Por ello, según ha relatado, no es de extrañar que en los años 60 y 70 «las reproducciones baratas de sus obras» estuvieran presentes tanto en la consultas como en las camisetas o las «mini faldas», cumpliendo con el objetivo que tenía el artista de «disminuir la distancia entre el arte y la vida».

Por su parte, el comisario de la exposición, Márton Orosz, ha explicado que «fue el carácter óptico y cinético» de su obra lo que le convirtió en pionero de la cuestión de la «desmaterialización de la obra artística». Es decir, en sus cuadros el «espectáculo» no está en el lienzo, si no en lo que se deriva de la interacción del espectador con él, y lo que se produce «en la retina».

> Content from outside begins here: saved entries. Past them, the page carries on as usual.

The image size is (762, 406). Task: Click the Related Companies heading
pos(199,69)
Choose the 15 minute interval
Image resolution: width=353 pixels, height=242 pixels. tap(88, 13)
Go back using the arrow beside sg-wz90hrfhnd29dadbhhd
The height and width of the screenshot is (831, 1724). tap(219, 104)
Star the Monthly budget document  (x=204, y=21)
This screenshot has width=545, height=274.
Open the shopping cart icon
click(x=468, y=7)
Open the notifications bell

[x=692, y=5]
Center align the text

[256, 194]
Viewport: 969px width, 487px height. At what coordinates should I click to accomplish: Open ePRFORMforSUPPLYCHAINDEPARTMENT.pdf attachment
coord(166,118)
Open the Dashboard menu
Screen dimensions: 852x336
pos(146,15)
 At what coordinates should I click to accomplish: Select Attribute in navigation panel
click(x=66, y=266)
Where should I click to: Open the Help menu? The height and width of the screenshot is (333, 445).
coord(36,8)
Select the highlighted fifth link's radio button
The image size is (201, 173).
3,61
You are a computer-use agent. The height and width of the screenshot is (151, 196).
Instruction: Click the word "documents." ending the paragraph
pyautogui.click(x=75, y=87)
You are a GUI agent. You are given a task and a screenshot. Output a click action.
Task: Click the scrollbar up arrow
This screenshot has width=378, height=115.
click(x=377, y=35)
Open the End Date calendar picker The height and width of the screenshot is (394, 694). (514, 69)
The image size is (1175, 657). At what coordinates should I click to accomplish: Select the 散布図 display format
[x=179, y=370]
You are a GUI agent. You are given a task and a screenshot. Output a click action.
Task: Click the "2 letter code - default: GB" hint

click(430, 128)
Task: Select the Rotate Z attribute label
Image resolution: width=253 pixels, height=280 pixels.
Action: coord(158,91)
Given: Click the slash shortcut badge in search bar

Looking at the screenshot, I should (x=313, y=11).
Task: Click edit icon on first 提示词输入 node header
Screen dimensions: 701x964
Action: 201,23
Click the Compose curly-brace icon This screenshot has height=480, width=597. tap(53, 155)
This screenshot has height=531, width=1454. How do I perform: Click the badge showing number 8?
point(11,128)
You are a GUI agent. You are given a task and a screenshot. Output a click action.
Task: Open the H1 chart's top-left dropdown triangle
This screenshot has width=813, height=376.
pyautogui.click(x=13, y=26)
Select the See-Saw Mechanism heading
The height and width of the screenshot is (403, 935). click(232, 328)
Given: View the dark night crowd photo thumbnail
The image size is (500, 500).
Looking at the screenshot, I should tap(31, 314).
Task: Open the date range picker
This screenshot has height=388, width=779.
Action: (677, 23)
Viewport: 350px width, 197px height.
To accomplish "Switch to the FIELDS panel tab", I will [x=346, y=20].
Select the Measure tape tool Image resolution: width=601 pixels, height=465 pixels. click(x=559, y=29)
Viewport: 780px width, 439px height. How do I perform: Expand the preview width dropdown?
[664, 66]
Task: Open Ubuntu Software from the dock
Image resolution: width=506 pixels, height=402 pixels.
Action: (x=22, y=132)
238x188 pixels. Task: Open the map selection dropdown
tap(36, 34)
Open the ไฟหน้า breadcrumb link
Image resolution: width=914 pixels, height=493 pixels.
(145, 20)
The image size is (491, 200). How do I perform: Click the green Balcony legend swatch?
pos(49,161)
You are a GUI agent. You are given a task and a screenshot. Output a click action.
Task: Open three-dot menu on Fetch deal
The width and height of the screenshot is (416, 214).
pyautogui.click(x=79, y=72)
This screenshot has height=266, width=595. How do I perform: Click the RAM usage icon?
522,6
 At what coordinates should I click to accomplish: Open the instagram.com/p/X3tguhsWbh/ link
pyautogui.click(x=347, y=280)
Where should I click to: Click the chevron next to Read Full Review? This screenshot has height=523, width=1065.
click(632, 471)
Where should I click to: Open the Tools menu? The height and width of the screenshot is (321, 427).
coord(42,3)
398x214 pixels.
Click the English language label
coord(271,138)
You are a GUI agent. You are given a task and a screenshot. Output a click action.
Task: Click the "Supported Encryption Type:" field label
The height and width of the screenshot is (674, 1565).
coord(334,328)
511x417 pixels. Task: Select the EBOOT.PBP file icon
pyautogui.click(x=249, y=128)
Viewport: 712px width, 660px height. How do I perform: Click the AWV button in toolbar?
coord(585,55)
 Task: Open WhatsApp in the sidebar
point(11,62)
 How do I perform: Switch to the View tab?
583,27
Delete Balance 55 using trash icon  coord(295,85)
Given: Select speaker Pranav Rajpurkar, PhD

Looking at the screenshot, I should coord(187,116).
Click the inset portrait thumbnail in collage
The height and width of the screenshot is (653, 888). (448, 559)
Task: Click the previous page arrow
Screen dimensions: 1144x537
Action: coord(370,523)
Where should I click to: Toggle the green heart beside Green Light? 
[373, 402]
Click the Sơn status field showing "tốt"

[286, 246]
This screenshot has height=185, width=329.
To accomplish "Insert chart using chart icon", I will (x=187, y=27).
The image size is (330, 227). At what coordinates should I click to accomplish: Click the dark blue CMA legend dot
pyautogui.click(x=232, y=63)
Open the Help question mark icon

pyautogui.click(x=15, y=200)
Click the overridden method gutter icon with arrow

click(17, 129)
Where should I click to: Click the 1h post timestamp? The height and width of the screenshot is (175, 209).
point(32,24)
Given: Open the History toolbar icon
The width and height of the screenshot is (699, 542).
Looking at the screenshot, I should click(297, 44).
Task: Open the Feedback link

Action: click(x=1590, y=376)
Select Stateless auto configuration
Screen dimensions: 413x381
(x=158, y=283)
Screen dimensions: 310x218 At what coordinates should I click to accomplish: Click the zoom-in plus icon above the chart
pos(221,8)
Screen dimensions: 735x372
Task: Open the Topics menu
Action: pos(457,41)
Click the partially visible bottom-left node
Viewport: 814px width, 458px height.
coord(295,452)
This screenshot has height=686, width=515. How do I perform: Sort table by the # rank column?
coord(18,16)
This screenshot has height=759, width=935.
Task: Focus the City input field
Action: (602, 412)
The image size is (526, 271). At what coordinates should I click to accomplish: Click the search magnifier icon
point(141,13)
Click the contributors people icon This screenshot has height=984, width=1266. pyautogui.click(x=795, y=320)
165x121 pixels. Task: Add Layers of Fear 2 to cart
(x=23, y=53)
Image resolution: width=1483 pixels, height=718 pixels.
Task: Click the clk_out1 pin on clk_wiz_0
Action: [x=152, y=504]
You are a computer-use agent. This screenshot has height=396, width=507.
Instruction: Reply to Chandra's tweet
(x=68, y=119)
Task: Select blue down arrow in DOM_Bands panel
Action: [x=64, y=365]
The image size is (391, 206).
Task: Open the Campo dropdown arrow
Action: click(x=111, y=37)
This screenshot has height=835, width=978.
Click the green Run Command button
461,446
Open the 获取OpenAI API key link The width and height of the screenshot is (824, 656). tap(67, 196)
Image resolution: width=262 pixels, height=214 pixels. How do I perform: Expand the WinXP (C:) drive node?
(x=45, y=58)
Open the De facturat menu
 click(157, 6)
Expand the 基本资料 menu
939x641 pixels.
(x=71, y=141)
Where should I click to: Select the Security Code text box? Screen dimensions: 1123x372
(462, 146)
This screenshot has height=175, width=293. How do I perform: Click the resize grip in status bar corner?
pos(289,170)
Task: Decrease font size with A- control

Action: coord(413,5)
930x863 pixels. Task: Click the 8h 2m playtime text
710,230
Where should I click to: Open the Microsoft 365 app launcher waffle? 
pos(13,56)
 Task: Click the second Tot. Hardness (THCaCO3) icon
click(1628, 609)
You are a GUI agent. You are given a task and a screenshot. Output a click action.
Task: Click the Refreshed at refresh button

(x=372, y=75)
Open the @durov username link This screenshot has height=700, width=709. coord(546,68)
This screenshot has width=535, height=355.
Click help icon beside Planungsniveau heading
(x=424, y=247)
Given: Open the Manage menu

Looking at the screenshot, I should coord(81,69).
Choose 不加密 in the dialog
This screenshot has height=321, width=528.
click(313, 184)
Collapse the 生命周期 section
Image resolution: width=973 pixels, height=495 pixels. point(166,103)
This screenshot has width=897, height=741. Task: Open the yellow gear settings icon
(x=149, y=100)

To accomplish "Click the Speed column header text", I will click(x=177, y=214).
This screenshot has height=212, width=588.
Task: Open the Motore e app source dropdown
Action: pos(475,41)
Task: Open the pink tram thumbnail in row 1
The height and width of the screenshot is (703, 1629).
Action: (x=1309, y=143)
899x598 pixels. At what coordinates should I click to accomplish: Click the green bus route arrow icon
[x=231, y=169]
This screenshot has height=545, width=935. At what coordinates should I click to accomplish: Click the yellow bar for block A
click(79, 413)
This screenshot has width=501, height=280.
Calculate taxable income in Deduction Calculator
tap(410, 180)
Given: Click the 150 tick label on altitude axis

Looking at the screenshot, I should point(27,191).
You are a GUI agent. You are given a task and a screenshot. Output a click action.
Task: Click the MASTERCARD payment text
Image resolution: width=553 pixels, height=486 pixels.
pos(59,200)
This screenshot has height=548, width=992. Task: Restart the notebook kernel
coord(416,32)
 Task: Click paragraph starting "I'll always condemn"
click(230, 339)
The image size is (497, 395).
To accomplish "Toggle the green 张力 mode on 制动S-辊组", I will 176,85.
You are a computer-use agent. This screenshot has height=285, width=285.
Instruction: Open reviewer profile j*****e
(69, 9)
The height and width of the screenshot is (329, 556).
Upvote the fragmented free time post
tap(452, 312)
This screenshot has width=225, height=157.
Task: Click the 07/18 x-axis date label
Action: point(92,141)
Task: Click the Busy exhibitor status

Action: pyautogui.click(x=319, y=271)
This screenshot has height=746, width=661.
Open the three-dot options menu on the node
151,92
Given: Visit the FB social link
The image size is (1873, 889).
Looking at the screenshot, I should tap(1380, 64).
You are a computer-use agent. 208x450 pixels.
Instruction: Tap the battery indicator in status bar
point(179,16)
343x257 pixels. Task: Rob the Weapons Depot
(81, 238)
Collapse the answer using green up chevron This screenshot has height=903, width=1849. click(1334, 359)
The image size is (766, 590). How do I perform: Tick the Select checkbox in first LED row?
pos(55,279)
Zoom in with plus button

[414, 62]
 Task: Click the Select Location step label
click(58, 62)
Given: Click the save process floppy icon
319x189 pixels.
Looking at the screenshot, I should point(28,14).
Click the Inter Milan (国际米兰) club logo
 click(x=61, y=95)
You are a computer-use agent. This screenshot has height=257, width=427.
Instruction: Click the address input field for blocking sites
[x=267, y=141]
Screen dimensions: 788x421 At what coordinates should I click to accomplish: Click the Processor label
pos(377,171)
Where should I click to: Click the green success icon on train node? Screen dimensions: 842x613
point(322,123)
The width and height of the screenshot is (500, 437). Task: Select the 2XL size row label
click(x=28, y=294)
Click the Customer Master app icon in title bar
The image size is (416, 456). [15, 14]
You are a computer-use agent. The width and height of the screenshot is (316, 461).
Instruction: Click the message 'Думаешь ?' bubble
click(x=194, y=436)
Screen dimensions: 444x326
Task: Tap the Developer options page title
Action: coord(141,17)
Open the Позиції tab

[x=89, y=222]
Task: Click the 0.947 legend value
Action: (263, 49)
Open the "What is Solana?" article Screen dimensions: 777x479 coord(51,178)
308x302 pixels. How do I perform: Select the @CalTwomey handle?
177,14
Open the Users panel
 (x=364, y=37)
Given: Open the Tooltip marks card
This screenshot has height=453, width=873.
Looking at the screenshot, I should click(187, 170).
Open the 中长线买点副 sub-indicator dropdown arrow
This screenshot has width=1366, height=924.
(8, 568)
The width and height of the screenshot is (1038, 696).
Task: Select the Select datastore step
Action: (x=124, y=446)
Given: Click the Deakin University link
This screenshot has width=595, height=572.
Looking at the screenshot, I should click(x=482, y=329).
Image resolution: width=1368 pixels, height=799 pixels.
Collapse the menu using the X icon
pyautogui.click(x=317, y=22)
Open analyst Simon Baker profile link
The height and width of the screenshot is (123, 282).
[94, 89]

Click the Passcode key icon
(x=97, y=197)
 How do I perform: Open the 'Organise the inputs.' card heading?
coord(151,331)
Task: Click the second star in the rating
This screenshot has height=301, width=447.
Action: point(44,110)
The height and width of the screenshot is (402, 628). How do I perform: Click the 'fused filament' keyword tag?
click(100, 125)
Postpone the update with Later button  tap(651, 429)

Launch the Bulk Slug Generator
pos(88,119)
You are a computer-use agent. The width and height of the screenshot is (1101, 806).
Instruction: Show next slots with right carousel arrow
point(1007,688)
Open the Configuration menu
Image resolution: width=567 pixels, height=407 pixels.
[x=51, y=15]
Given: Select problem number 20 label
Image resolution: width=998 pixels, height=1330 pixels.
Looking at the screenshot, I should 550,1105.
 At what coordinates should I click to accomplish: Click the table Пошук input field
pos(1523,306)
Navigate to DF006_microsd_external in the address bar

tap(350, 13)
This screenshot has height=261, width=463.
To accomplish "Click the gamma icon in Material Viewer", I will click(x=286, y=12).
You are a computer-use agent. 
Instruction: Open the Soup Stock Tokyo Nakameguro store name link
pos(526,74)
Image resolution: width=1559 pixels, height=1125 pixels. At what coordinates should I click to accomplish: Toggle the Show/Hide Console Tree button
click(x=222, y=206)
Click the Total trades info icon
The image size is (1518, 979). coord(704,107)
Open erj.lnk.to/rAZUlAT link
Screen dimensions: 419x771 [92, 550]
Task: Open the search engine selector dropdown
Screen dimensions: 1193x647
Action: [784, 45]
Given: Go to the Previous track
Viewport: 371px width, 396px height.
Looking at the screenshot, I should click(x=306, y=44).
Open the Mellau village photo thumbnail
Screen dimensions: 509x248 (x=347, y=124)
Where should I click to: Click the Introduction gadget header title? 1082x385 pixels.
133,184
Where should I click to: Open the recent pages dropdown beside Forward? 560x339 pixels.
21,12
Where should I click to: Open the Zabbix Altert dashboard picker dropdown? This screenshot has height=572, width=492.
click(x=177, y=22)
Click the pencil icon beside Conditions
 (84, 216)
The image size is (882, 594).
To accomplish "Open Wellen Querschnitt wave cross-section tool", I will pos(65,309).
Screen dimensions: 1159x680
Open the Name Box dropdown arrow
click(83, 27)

«Es considerado una figura clave en el movimiento cinético. Utiliza el movimiento, la duración y el tiempo como expresión artística. Desde una sola perspectiva puedes ver una doble obra. Pero el sentido del movimiento que genera en la retina es como si la obra se metiera en nuestros propios ojos», ha explicado para resaltar «el efecto vibrante» de sus representaciones».

La muestra está organizada en ocho secciones siguiendo un orden cronológico que serían: ‘Periodo gráfico’, ‘Estudios precinéticos y Naissances’, ‘Belle-isle / Cristal / Denfert’, ‘Periodo Blanco y negro (Arte cinético)’, ‘Sistemas universales a partir de un alfabeto plástico’, ‘Algoritmos y permutaciones’, ‘Folclore planetario’ y ‘Múltiples’, con el objetivo de «centrar la muestra en el proceso de gestación de su obra».

Además, estas secciones van precedidas de un primer espacio dedicado a las ‘Estructuras Vega’, una se sus series «más conocidas y emblemáticas», realizada, según ha explicado, en la cumbre de su carrera y cuyo nombre deriva «de la estrella que más brilla en las noches estivales del hemisferio norte».

«Es una obra muy representativa puesto que representa sus principales características. Con ella se crea un ilusionismo óptico y la humanidad de abre al mundo de la ciencia», ha señalado para indicar que «llegó a considerar la física, y la teoría cuántica» como una «fuente de inspiración».

Según recalca, «todas su sobras son procesos emocionales imaginarios» caracterizados por contar con distorsiones cóncavas y convexas, completadas con sutiles cambios de color, que van a estar presentes en casi todo el recorrido de su trabajo.

En este contexto, ha destacado que muchas de sus propuestas fueron producidas e instaladas en el entorno urbano como en el campus de la Universidad Central de Caracas y edificios de Bonn, Essen, París y Grenoble.

«Con esto fue capaz de traducir las Utopías en vida real. Era un visionario con convicciones fuertes cuyo idealismo no eran meras palabras, sino que lo ponía en práctica», ha concluido.

Esta monografía del artista húngaro llega en un momento en el que «parece que por inercia se está recuperando el arte de la vida». Y es que, «siendo pura casualidad», tanto el centro de Pompidou, como el museo de Frankfurt, van a acoger, entre finales de este año y principios del próximo, una «gran retrospectiva» de vasarely, según ha informado Solana.